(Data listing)
........

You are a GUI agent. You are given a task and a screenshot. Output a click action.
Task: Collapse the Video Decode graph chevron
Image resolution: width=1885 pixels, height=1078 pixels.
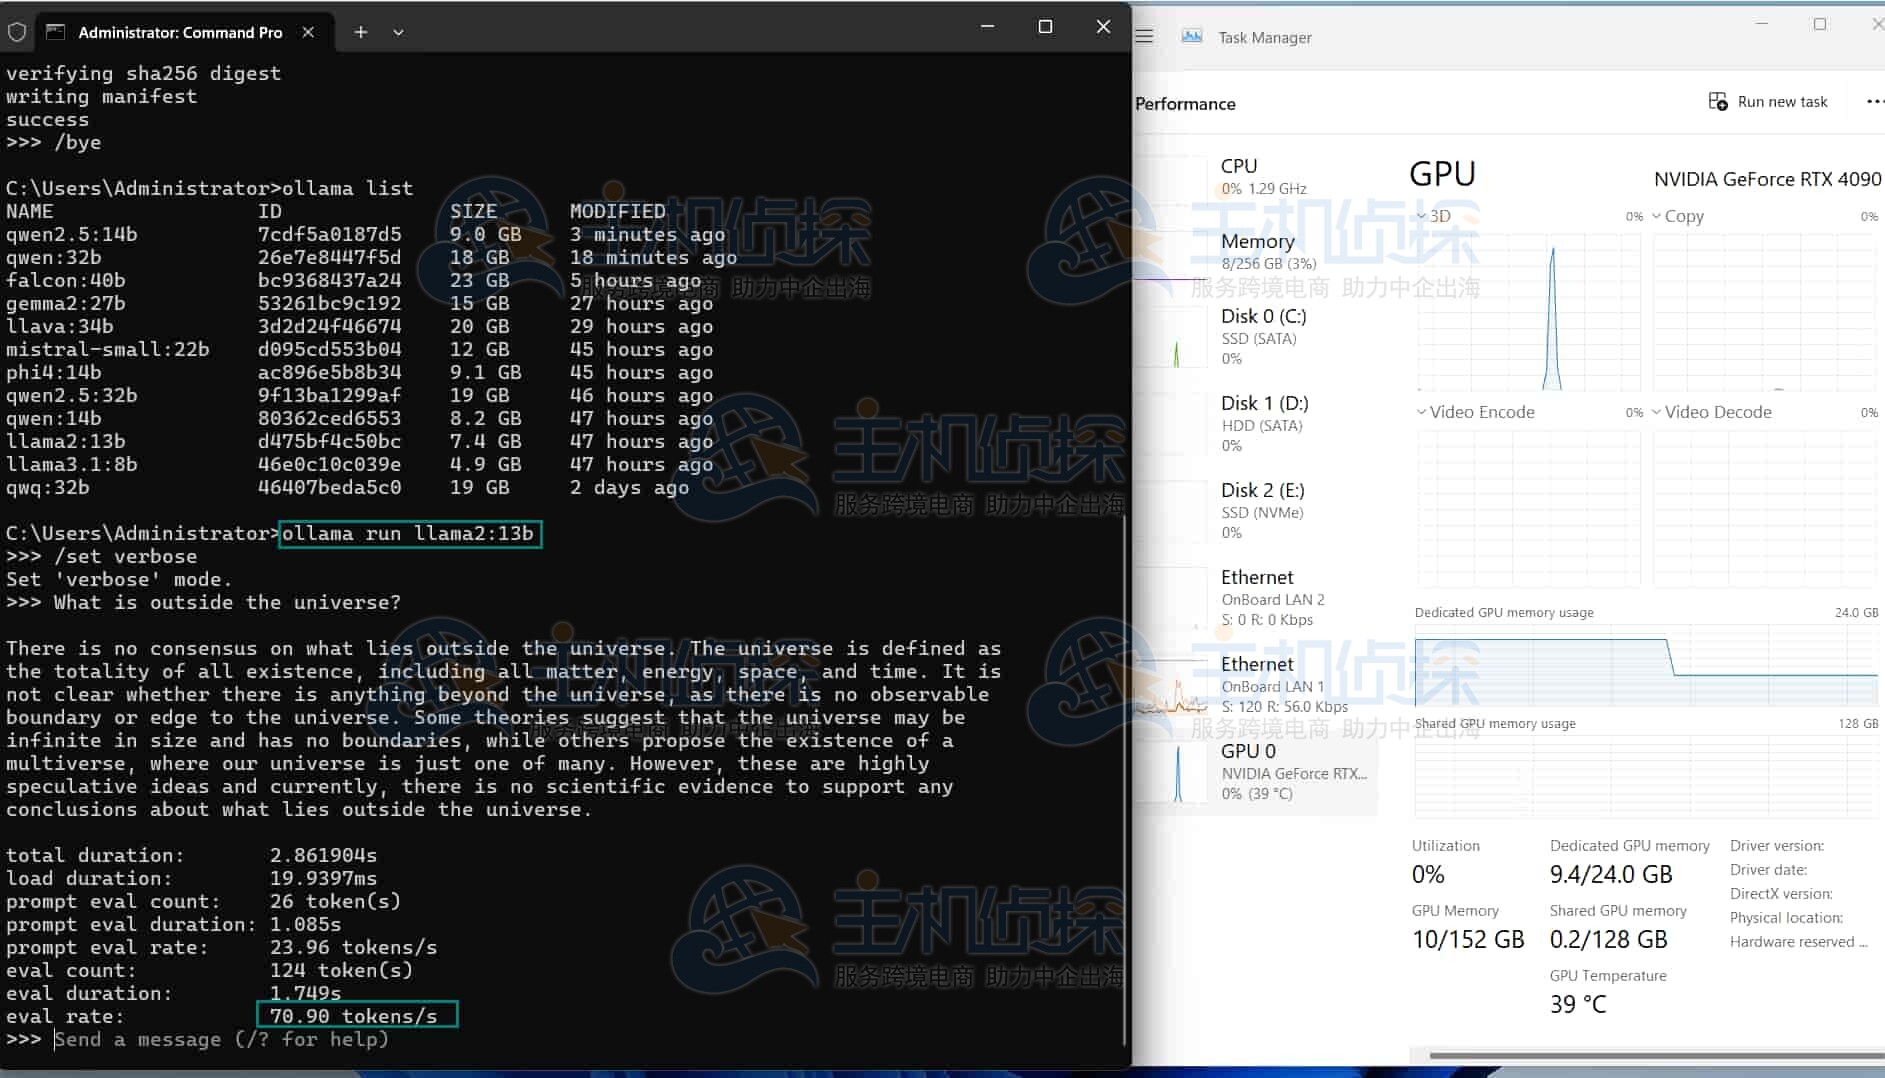1655,411
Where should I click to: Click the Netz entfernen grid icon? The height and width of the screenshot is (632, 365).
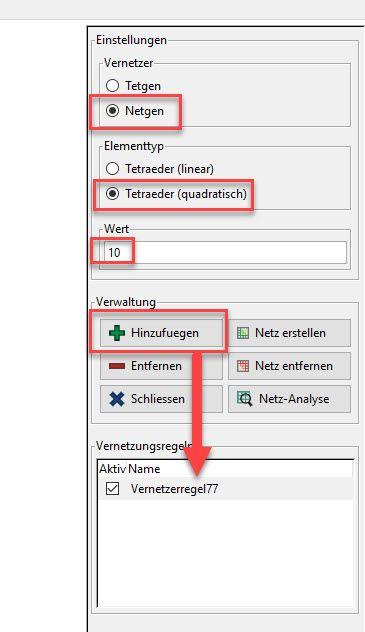(x=243, y=366)
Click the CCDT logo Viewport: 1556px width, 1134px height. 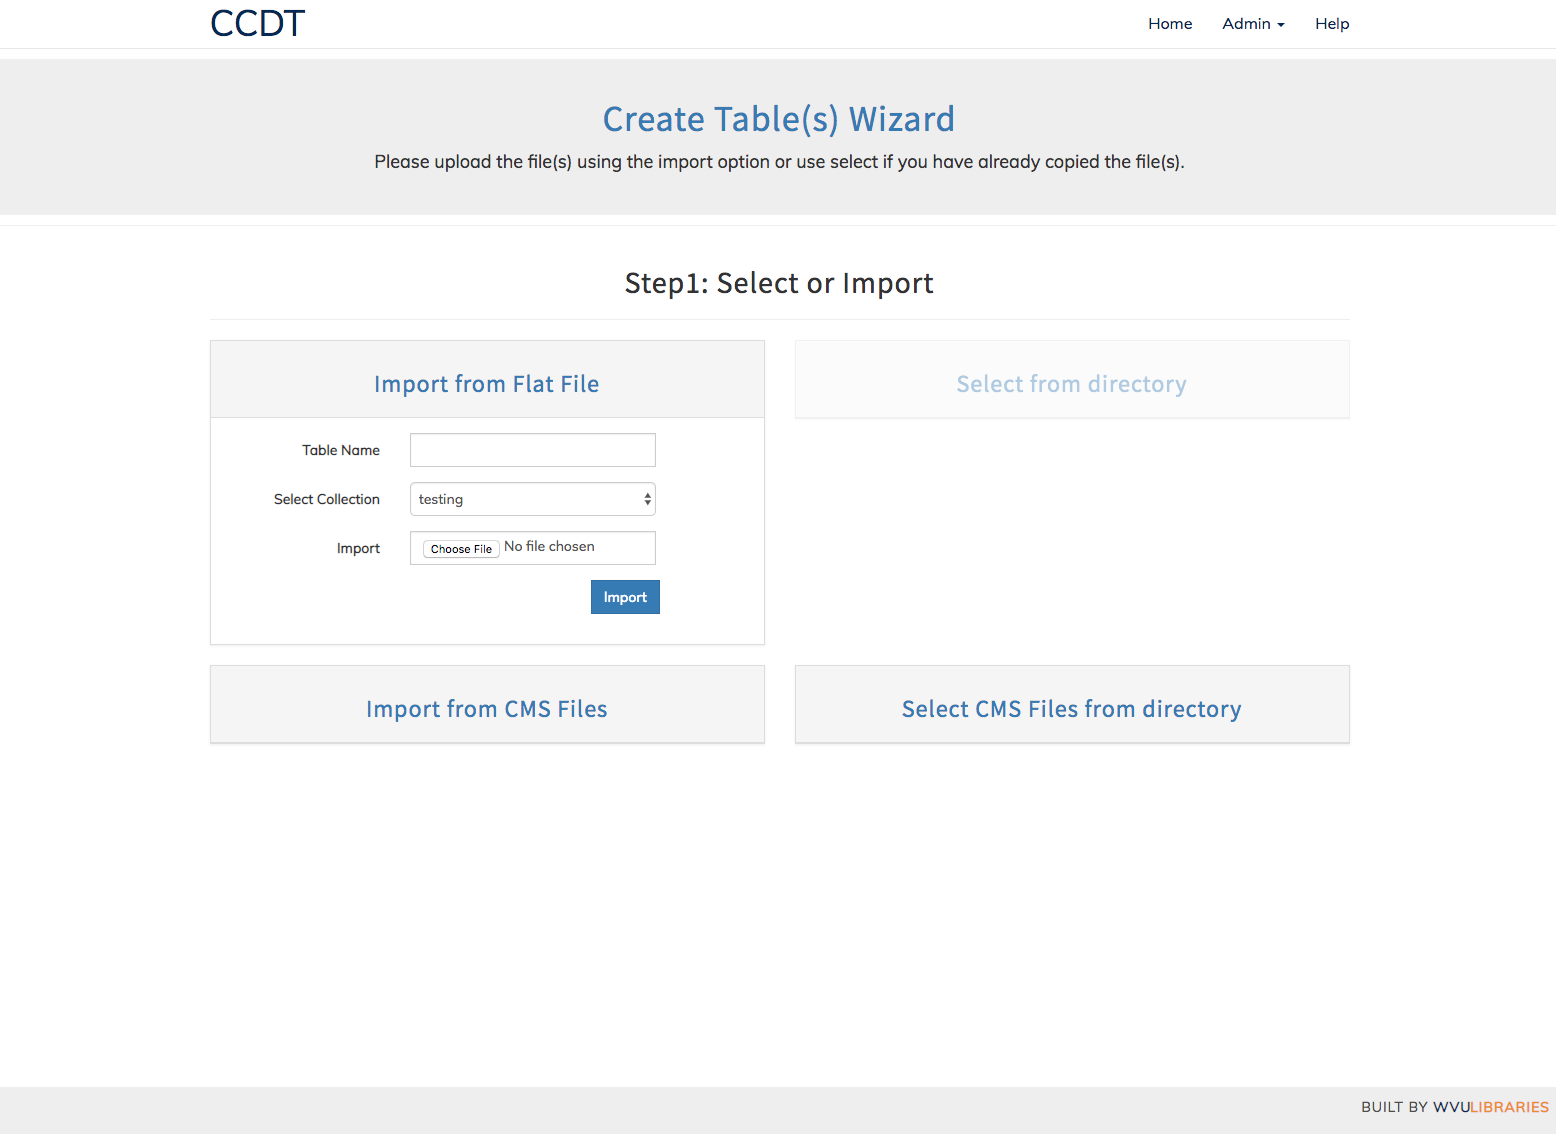[257, 22]
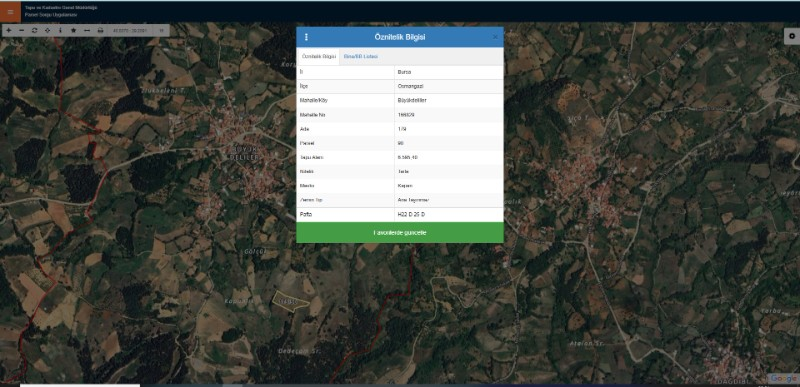
Task: Click the Google logo link
Action: pos(783,378)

........

What is required: Pull out every line of the records that contains the string "screenshot", treating uppercase and lowercase as different.

Answer for this exercise:
You are a GUI agent. You are given a task and a screenshot. Output a click action.
Where should I click to: Click the Netz entfernen grid icon? The height and width of the screenshot is (632, 365).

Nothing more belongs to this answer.